O Congresso Nacional decreta:
Art. 1º Até que seja aprovada a lei de iniciativa conjunta de que trata o art. 48, XV, da Constituição Federal, a remuneração dos Membros do Congresso Nacional corresponderá à maior remuneração percebida, a qualquer título, por Ministro do Supremo Tribunal Federal, incluídas as relativas ao exercício de outras atribuições constitucionais, e se constituirá de subsidio fixo, variável e adicional
§ 1º Na aplicação do disposto no caput, ficam, mantidos os critérios de pagamento e a proporção entre subsídios fixos e variáveis e adicional fixada pelo Decreto Legislativo nº 7, de 1995, cuja vigência foi prorrogada pelo Decreto Legislativo nº 7, de 1999.
§ 2º As Mesas do Senado Federal e da Câmara dos Deputados regularão, em ato conjunto, a aplicação deste Decreto Legislativo.

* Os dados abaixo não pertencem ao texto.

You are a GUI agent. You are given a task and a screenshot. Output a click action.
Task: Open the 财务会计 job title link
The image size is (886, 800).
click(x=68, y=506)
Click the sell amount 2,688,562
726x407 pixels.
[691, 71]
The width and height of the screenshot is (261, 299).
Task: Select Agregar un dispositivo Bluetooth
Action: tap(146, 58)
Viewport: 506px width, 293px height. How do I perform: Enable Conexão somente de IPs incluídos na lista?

Art. 2º Este Decreto Legislativo entra em vigor na data de sua publicação, produzido efeitos financeiros a partir de 1º de fevereiro de 2003.

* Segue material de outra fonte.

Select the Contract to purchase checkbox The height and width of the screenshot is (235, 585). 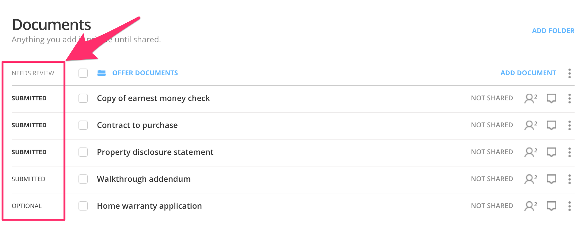pyautogui.click(x=83, y=125)
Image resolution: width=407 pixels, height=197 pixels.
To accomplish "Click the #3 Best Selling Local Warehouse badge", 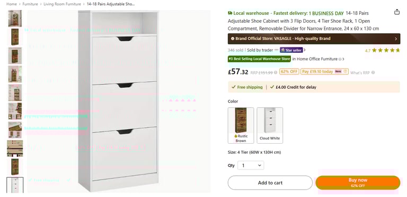I will pyautogui.click(x=259, y=59).
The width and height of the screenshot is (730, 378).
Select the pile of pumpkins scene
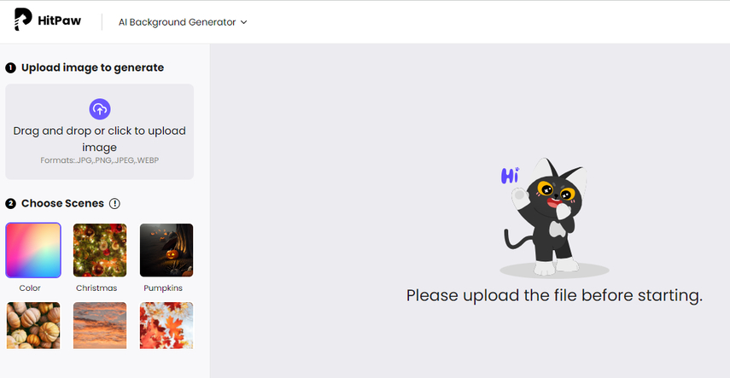tap(33, 325)
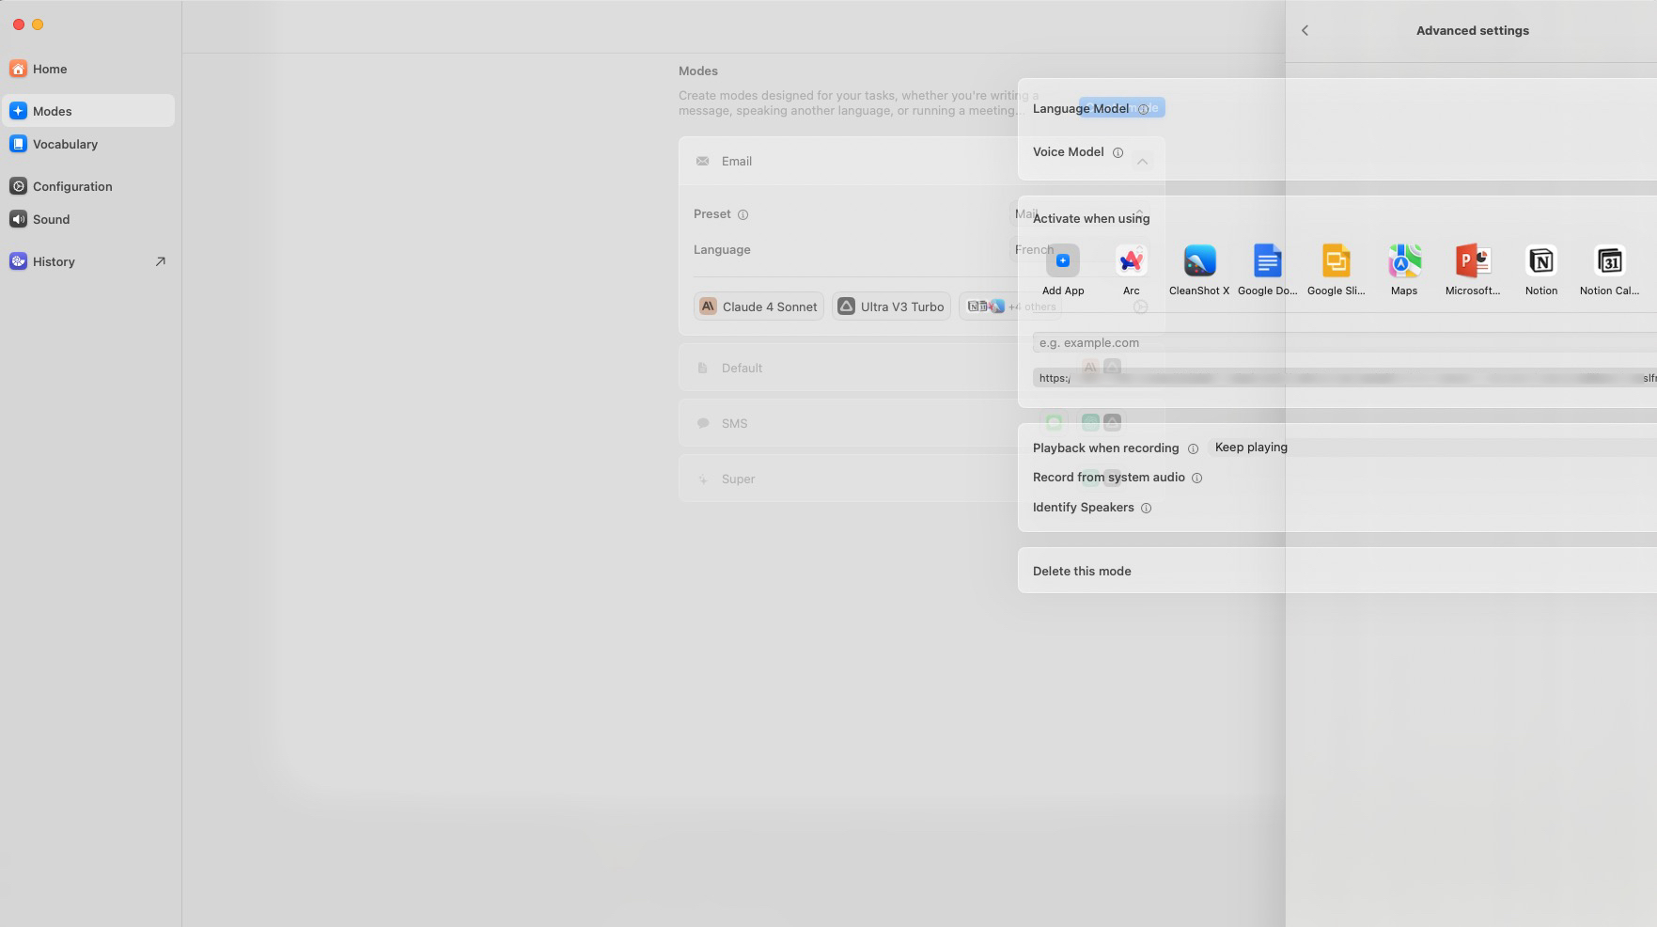Image resolution: width=1657 pixels, height=927 pixels.
Task: Select the Google Slides app icon
Action: 1337,260
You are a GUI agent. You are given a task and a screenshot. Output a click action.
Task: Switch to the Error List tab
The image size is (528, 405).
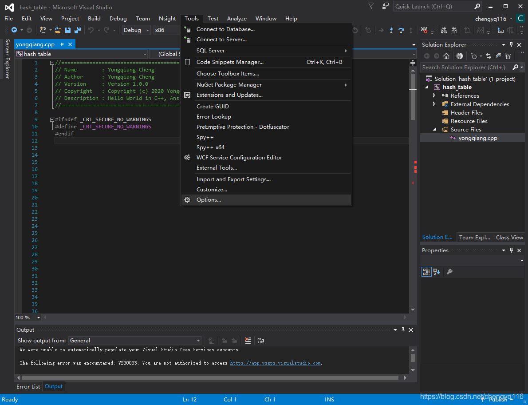28,386

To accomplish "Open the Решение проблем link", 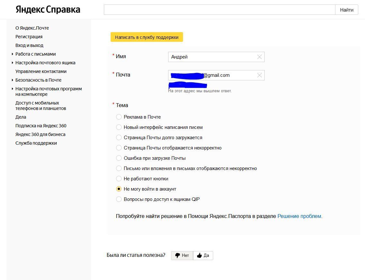I will (x=299, y=216).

Senado Federal, 19 de dezembro de 2002. Senador Ramez Tebet, Presidente do Senador Federal.
3. Pois bem, o autor sustenta que o modelo normativo impugnado fere o inciso XIII do artigo 37 da Constituição Federal. Dispositivo, esse, que proíbe “a vinculação ou equiparação de quaisquer espécies remuneratórias para o efeito de remuneração de pessoal do serviço público”. Acrescenta que, ao atrelar o nível de remuneração dos Deputados Federais e Senadores ao subsídio de um ministro do Supremo Tribunal Federal, paritariamente, fazendo-o sem prévia dotação orçamentária, o Decreto Legislativo nº 444/02 também ofende o inciso I do § 1º do artigo 169 da Lei Maior.

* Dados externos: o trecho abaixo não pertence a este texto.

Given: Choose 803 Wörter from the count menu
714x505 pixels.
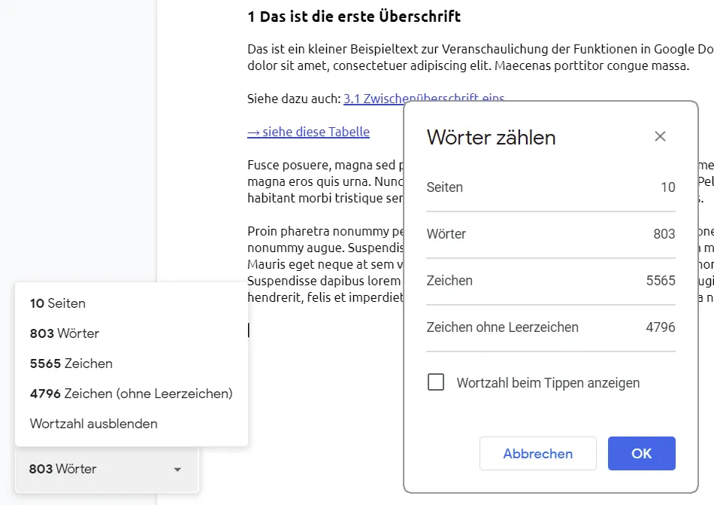Looking at the screenshot, I should point(65,333).
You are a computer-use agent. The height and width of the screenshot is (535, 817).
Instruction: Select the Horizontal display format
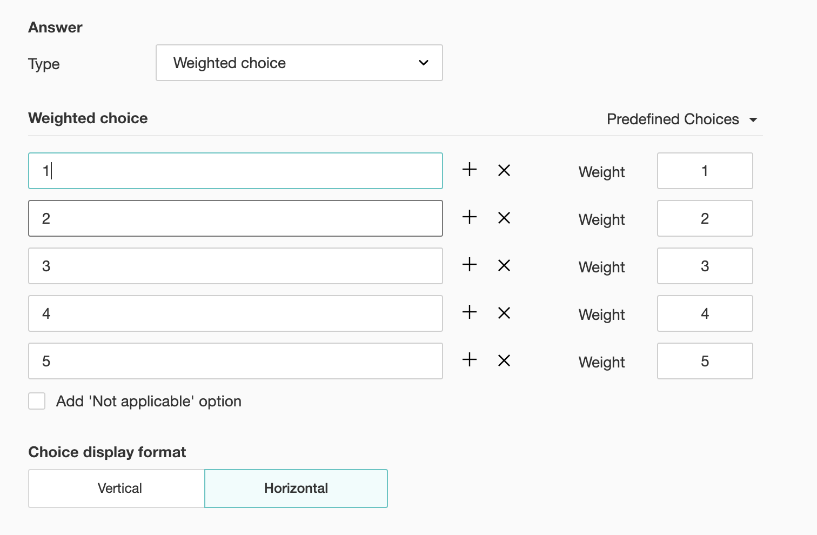click(x=296, y=489)
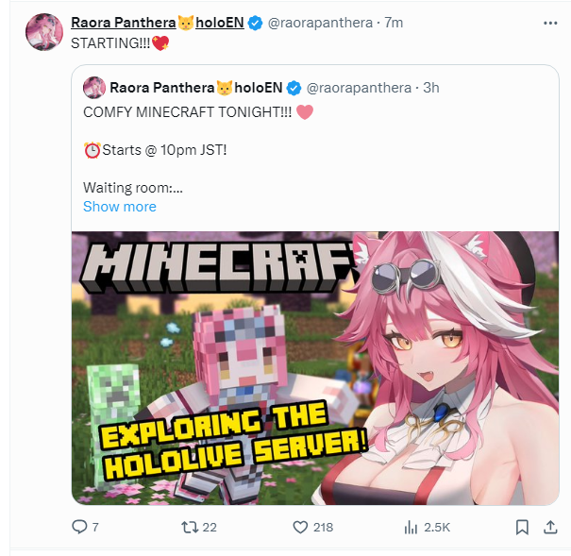This screenshot has height=556, width=571.
Task: Click quoted tweet's Raora Panthera author name
Action: click(x=195, y=88)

4. Prossigo para averbar que, após declinar os fundamentos jurídicos da presente ação constitucional, o Partido Popular Socialista pediu que fosse declarada a inconstitucionalidade do decreto legislativo em causa.
5. Já em sede de medida cautelar, o acionante requereu a suspensão dos efeitos do ato posto em xeque, até o julgamento de mérito deste processo. E é precisamente esse pedido prévio que trago à apreciação deste Plenário.
É o relatório.
V O T O
O SENHOR MINISTRO CARLOS AYRES BRITTO (Relator)
Começo o meu voto pela necessária lembrança de que o art. 10 da Lei nº 9.868/99 contém essa conhecida mensagem capitular: a medida liminar em ação direta de inconstitucionalidade será concedida por decisão da maioria absoluta dos membros do Supremo Tribunal Federal “após a audiência dos órgãos ou autoridades dos quais emanou a lei ou ato normativo impugnado (…)”. Audiência que ele próprio dispensa, pelo seu § 3º, “Em caso de excepcional urgência”.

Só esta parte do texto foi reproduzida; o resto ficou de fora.